### Tasks and exercises
1: In the MMC write-error patch, rename "ecc_err" to "ecc_fail" and write out the part starting with "diff --git a/drivers/mmc/card/block.c" and going on through "mmc_blk_request *brq, int *ecc_err)".
2: List every function name in the MMC write-error patch that is followed by an opening parenthesis.
3: Continue the MMC write-error patch from its last line.

── Given passage

2013-05-10 06:46:05

by KOBAYASHI Yoshitake

[permalink] [raw]
Subject: [PATCH] mmc: block: Fix the error handling of write command response

Current MMC driver does not recognize the general error (bit19 of device
status) in write command sequence.
So the host might ignore the general error.
This patch adds the code which checks the response of CMD12/CMD13 in write
command sequence and retry the write command sequence if the error is
recognized.

Signed-off-by: Yoshitake Kobayashi <[email protected]>
---
drivers/mmc/card/block.c | 26 +++++++++++++++++++++++---
1 files changed, 23 insertions(+), 3 deletions(-)

diff --git a/drivers/mmc/card/block.c b/drivers/mmc/card/block.c
index e12a03c..44f55d1 100644
--- a/drivers/mmc/card/block.c
+++ b/drivers/mmc/card/block.c
@@ -770,7 +770,7 @@ static int mmc_blk_cmd_error(struct request *req, const char *name, int error,
* Otherwise we don't understand what happened, so abort.
*/
static int mmc_blk_cmd_recovery(struct mmc_card *card, struct request *req,
- struct mmc_blk_request *brq, int *ecc_err)
+ struct mmc_blk_request *brq, int *ecc_err, int *gen_err)
{
bool prev_cmd_status_valid = true;
u32 status, stop_status = 0;
@@ -808,6 +808,12 @@ static int mmc_blk_cmd_recovery(struct mmc_card *card, struct request *req,
(brq->cmd.resp[0] & R1_CARD_ECC_FAILED))
*ecc_err = 1;

+ /* Flag General error */
+ if (!mmc_host_is_spi(card->host) && rq_data_dir(req) != READ)
+ if ((status & R1_ERROR) ||
+ (brq->stop.resp[0] & R1_ERROR))
+ *gen_err = 1;
+
/*
* Check the current card state. If it is in some data transfer
* mode, tell it to stop (and hopefully transition back to TRAN.)
@@ -827,6 +833,9 @@ static int mmc_blk_cmd_recovery(struct mmc_card *card, struct request *req,
return ERR_ABORT;
if (stop_status & R1_CARD_ECC_FAILED)
*ecc_err = 1;
+ if (!mmc_host_is_spi(card->host) && rq_data_dir(req) != READ)
+ if (stop_status & R1_ERROR)

────
── Given records

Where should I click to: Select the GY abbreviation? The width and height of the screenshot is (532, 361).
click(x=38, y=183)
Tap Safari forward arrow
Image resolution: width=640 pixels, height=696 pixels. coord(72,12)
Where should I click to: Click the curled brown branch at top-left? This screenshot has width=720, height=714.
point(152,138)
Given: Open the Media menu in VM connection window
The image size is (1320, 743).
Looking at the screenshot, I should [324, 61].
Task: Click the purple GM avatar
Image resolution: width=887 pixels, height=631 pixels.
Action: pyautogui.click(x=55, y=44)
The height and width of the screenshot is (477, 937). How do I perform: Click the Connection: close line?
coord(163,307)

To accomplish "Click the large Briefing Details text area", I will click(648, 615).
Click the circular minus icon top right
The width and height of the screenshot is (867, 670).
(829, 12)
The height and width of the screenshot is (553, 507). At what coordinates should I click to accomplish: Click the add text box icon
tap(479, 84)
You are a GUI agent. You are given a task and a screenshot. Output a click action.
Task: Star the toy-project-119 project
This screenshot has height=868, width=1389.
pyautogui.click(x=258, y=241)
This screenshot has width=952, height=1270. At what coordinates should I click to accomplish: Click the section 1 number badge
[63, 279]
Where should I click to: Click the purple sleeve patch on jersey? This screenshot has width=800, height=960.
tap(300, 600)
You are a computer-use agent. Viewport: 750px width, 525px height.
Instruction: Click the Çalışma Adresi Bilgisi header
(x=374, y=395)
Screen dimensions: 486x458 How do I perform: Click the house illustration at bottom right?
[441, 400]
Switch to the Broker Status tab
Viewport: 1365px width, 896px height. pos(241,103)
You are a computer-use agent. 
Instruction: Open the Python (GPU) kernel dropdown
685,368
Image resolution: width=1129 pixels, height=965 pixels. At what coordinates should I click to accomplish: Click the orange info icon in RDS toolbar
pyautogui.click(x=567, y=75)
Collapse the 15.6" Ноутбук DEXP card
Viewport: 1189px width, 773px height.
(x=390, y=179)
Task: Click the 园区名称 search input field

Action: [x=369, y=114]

────

### Answers to the exercises
1:
diff --git a/drivers/mmc/card/block.c b/drivers/mmc/card/block.c
index e12a03c..44f55d1 100644
--- a/drivers/mmc/card/block.c
+++ b/drivers/mmc/card/block.c
@@ -770,7 +770,7 @@ static int mmc_blk_cmd_error(struct request *req, const char *name, int error,
* Otherwise we don't understand what happened, so abort.
*/
static int mmc_blk_cmd_recovery(struct mmc_card *card, struct request *req,
- struct mmc_blk_request *brq, int *ecc_fail)

2:
mmc_blk_cmd_error
mmc_blk_cmd_recovery
mmc_host_is_spi
rq_data_dir

3:
+ *gen_err = 1;
}

/* Check for set block count errors */
@@ -1070,7 +1079,7 @@ static int mmc_blk_err_check(struct mmc_card *card,
mmc_active);
struct mmc_blk_request *brq = &mq_mrq->brq;
struct request *req = mq_mrq->req;
- int ecc_err = 0;
+ int ecc_err = 0, gen_err = 0;

/*
* sbc.error indicates a problem with the set block count
@@ -1084,7 +1093,7 @@ static int mmc_blk_err_check(struct mmc_card *card,
*/
if (brq->sbc.error || brq->cmd.error || brq->stop.error ||
brq->data.error) {
- switch (mmc_blk_cmd_recovery(card, req, brq, &ecc_err)) {
+ switch (mmc_blk_cmd_recovery(card, req, brq, &ecc_err, &gen_err)) {
case ERR_RETRY:
return MMC_BLK_RETRY;
case ERR_ABORT:
@@ -1116,6 +1125,10 @@ static int mmc_blk_err_check(struct mmc_card *card,
u32 status;
unsigned long timeout;

+ /* Check stop command response */
+ if (brq->stop.resp[0] & R1_ERROR)
+ gen_err = 1;
+
timeout = jiffies + msecs_to_jiffies(MMC_BLK_TIMEOUT_MS);
do {
int err = get_card_status(card, &status, 5);
@@ -1125,6 +1138,9 @@ static int mmc_blk_err_check(struct mmc_card *card,
return MMC_BLK_CMD_ERR;
}

+ if (status & R1_ERROR)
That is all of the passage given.